Jan 202013
 

reading bookTwists happen a lot in books. Not just twists, but secrets, red herrings, surprisingly unreliable narrators, and plain old leading-the-reader-down-the-garden-path-by-the-nose. In some books they are not so important, but others thrive on them, not to mention films and television.

Not being possessed of a particularly analytical mind, I tend not to see twists coming. Apart from anything else I don’t want to see twists coming. I find it much more pleasurable to sit up crying ‘Oh! Now that – that was unexpected!’ Himself, being the other way inclined, takes great delight from ferreting out the truth well in advance of when the writer chooses to reveal it.

This led to a period of adjustment at the start of our marriage when I had to train him not to nod in satisfaction half-way through an episode of Doctor Who and announce something along the lines of ‘Yeah, Rory’s going to die. Again.’ In response to which I would hit him in the arm and shout ‘I hadn’t worked it out yet! Shut up!’ – and sulk for the rest of the episode. He has learned now that he has complete liberty to look as smug as he likes – but NOT TELL ME what it is that he has figured out. Because I don’t want to know.

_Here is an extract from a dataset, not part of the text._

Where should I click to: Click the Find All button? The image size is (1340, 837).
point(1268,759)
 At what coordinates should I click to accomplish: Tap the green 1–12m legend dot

And one thing that annoys me – even more than being told what the twist is – is when the writing is so clumsy even I work it out in advance. I recently read a book that was so clearly signposted that I only skim-read the last fifty pages, checking off everything that I already knew was going to happen. The writer had told me how it was going to end, so I found very little point in actually reading it.

On the other hand, there are writers so brilliant that they can foreshadow to their hearts’ content, and nobody will ever work out what tricks they have up their sleeves. So far as I am concerned the doyenne of this is JK Rowling. You can say what you like about her work (and I know many who are scathing) but the lady is number one when it comes to dangling things in front of her readers’ noses without them ever being any the wiser. She drops hints galore that nobody – not even Himself – picks up on until their second reading, and then cries ‘But it was there all along! How can I have been so blind?’

Now I am reading 2312 by Kim Stanley Robinson, and although I am only on page 100 or so, I think I’ve already worked out something that Robinson is attempting to keep from me. I do so hope that I am wrong, because I would hate to think that a writer of Robinson’s calibre can fail to hide something even from me, and if I have to be right then I hope that this particular twist only turns out to be a small one. But we shall see. I will keep you posted.